**Task statement**
Go through the data and copy each line where the string "computer" appears.

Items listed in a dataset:
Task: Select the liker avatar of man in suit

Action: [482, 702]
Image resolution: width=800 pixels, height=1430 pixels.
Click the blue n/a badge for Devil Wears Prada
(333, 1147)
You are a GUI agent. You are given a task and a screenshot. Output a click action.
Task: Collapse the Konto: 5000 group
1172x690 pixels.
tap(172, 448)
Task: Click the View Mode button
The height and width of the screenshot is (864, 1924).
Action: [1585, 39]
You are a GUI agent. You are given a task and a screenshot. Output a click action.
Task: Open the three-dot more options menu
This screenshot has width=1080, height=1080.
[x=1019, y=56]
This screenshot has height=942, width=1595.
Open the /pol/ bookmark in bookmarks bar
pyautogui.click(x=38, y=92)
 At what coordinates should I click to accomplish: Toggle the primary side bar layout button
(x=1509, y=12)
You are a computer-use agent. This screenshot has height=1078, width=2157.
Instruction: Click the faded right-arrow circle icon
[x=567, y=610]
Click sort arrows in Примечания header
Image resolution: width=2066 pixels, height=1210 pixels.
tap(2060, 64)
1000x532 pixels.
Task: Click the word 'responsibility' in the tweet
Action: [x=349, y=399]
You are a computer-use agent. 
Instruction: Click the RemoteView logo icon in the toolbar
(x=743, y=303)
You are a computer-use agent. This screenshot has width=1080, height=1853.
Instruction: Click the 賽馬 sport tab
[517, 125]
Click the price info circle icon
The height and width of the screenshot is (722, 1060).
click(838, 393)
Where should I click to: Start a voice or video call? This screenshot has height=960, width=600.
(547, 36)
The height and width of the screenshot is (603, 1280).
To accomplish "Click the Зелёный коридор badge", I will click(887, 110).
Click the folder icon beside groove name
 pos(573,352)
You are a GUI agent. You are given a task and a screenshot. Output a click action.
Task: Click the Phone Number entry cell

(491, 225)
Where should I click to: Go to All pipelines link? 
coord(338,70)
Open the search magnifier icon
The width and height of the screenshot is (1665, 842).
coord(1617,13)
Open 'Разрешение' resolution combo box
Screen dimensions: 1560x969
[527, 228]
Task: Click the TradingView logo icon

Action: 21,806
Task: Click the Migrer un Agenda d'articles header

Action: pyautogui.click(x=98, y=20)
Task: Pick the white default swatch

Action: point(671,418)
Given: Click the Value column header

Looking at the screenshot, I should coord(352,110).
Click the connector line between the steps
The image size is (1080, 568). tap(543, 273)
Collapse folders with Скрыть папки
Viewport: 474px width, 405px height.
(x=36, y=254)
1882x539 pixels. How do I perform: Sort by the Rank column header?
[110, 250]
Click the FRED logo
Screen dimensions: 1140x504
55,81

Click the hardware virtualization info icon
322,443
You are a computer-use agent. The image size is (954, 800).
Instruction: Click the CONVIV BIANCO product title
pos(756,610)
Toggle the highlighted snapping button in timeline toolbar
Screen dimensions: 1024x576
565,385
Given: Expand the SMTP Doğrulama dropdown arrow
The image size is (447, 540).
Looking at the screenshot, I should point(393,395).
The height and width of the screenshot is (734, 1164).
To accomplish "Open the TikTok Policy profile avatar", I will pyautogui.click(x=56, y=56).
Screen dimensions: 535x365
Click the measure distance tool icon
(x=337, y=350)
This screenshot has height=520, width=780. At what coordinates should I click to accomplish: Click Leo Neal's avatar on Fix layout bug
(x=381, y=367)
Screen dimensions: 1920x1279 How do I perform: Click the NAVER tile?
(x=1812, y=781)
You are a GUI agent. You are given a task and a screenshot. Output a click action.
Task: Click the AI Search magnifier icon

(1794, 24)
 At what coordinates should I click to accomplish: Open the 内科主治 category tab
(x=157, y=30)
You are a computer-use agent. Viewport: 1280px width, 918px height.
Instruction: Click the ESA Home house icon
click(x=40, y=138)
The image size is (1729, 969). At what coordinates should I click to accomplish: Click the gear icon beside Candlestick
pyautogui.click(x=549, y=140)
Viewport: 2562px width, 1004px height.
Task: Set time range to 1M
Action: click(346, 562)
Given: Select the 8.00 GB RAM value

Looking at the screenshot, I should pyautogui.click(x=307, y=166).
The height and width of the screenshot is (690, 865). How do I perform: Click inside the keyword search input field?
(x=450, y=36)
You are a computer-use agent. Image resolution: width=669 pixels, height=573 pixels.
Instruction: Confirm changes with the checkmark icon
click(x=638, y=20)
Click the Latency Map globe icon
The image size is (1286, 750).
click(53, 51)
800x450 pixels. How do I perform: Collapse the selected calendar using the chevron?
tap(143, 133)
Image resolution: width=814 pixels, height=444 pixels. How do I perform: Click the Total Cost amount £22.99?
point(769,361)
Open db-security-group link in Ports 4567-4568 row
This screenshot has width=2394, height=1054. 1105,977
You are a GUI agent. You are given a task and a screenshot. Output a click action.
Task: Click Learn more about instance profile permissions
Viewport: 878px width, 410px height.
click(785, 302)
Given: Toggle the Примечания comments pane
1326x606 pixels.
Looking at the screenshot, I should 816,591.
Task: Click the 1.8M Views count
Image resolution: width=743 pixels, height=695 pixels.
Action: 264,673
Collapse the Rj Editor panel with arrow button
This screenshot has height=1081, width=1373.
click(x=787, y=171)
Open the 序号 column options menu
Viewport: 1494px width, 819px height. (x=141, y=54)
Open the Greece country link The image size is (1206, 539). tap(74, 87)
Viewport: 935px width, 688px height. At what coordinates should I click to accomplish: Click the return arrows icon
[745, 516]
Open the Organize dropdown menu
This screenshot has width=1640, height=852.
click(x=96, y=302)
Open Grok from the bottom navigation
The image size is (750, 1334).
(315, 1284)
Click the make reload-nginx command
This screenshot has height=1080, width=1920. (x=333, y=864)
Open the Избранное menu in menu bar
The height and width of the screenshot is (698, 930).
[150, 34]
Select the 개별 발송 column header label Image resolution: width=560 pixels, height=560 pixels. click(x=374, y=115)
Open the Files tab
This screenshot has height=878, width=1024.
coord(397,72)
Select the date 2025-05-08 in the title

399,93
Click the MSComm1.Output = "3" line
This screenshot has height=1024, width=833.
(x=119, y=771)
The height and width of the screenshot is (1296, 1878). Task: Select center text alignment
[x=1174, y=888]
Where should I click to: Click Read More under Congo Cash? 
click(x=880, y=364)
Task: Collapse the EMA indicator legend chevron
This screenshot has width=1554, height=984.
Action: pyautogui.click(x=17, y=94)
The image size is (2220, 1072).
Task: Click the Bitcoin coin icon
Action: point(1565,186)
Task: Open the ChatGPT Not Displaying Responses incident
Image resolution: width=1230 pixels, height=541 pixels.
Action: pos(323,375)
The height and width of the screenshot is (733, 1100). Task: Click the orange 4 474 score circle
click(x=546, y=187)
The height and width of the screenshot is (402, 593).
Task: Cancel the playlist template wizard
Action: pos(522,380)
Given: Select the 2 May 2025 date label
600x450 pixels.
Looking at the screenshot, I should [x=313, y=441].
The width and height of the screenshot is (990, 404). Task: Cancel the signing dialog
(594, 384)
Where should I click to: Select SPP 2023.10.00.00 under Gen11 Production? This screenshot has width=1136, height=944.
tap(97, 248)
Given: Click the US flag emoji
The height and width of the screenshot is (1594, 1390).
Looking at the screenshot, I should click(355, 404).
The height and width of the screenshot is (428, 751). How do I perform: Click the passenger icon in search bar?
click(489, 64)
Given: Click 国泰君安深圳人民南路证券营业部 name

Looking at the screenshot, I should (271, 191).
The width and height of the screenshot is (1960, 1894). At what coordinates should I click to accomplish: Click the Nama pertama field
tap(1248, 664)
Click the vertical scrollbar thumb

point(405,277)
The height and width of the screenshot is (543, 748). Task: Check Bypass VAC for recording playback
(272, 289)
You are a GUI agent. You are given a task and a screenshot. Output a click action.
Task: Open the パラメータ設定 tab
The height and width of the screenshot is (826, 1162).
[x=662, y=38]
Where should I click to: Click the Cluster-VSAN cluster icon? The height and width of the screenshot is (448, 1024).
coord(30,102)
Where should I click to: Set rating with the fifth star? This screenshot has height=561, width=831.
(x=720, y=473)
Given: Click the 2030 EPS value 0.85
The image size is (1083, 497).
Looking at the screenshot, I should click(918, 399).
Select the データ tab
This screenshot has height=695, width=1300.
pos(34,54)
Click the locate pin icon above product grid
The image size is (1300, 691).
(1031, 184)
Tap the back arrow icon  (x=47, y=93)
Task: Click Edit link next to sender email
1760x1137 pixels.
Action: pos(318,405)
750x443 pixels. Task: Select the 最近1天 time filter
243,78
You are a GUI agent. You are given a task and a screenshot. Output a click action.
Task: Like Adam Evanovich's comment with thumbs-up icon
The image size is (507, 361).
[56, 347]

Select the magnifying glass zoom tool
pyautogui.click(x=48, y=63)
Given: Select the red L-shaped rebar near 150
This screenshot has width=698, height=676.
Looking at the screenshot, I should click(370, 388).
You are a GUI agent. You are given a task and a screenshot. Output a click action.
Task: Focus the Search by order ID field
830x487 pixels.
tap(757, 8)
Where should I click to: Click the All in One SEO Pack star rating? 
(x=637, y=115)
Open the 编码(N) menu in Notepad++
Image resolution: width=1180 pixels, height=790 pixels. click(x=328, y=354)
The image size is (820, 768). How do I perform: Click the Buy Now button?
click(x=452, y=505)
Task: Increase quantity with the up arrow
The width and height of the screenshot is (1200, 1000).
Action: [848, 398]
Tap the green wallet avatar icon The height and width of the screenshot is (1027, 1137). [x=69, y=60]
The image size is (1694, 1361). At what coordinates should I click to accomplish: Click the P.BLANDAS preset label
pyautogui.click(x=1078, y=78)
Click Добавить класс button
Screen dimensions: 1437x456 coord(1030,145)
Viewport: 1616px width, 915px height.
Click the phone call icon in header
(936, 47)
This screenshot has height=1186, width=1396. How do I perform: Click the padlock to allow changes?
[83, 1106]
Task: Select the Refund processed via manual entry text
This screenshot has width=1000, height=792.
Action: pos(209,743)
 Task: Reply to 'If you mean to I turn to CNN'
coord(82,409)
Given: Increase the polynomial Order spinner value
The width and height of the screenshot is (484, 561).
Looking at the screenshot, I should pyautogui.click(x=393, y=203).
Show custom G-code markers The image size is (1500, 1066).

**Answer area**
You are a computer-use agent. This screenshot has height=1078, width=2157.
You are a computer-use agent. 
You are a computer-use agent. This screenshot has width=1080, height=1853.
You are a computer-use agent. The image size is (954, 800).
You are a computer-use agent. Viewport: 1280px width, 918px height.
You are a computer-use agent. Image resolution: width=669 pixels, height=573 pixels.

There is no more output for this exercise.